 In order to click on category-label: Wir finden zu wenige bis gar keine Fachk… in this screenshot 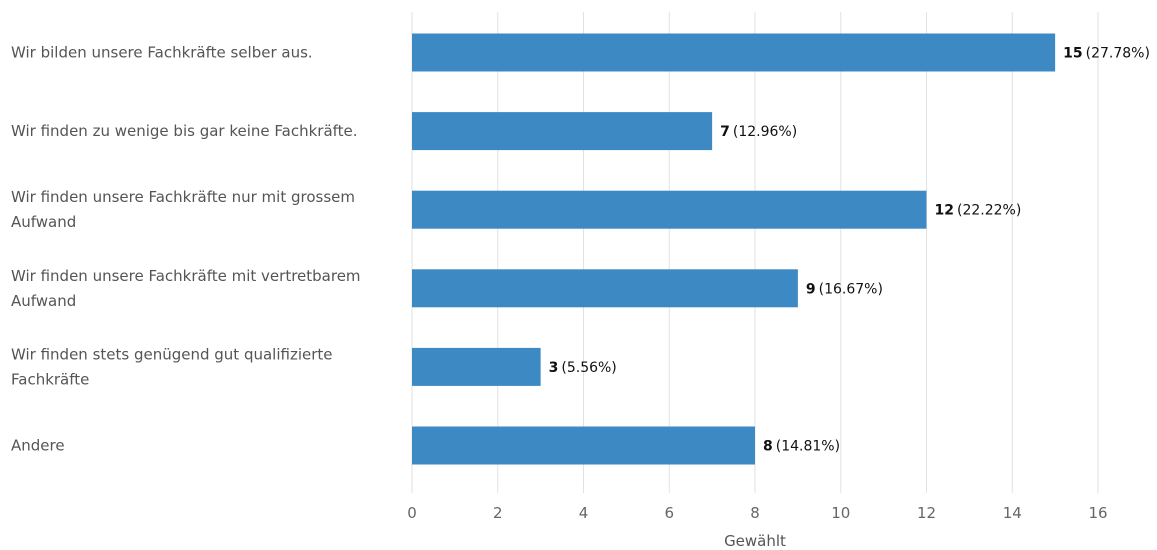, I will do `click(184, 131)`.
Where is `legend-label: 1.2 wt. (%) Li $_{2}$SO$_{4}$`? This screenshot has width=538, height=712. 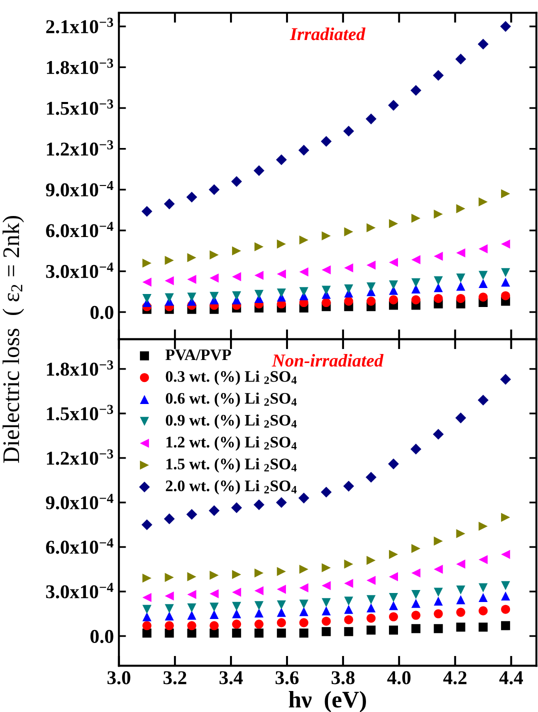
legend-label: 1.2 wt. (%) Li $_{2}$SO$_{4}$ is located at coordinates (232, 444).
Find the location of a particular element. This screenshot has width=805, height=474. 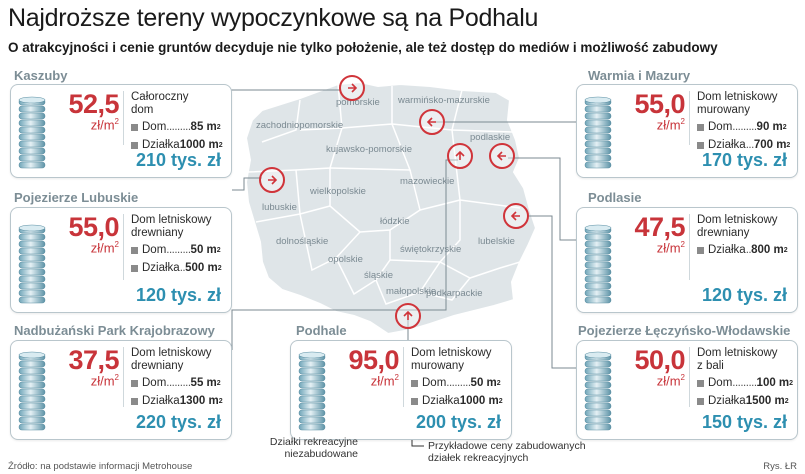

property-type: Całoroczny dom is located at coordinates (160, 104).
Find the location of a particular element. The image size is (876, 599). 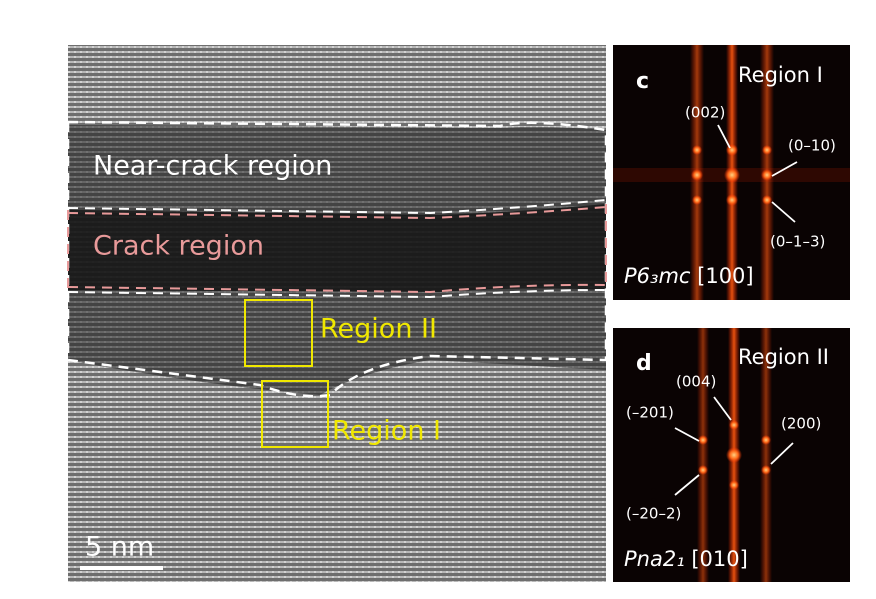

--------------------------------------------------

Work order -
Edit the stretch of lines from the one containing "has width=538, height=712." through the end of the lines, replacing "particular element" with "specific element" and changing nothing else. Leave the pictures out of your answer.

Solution below -
Where is `legend-label: 1.2 wt. (%) Li $_{2}$SO$_{4}$`? This screenshot has width=538, height=712. 
legend-label: 1.2 wt. (%) Li $_{2}$SO$_{4}$ is located at coordinates (232, 444).
Find the location of a specific element. This screenshot has width=805, height=474. 

property-type: Całoroczny dom is located at coordinates (160, 104).
Find the location of a specific element. The image size is (876, 599). 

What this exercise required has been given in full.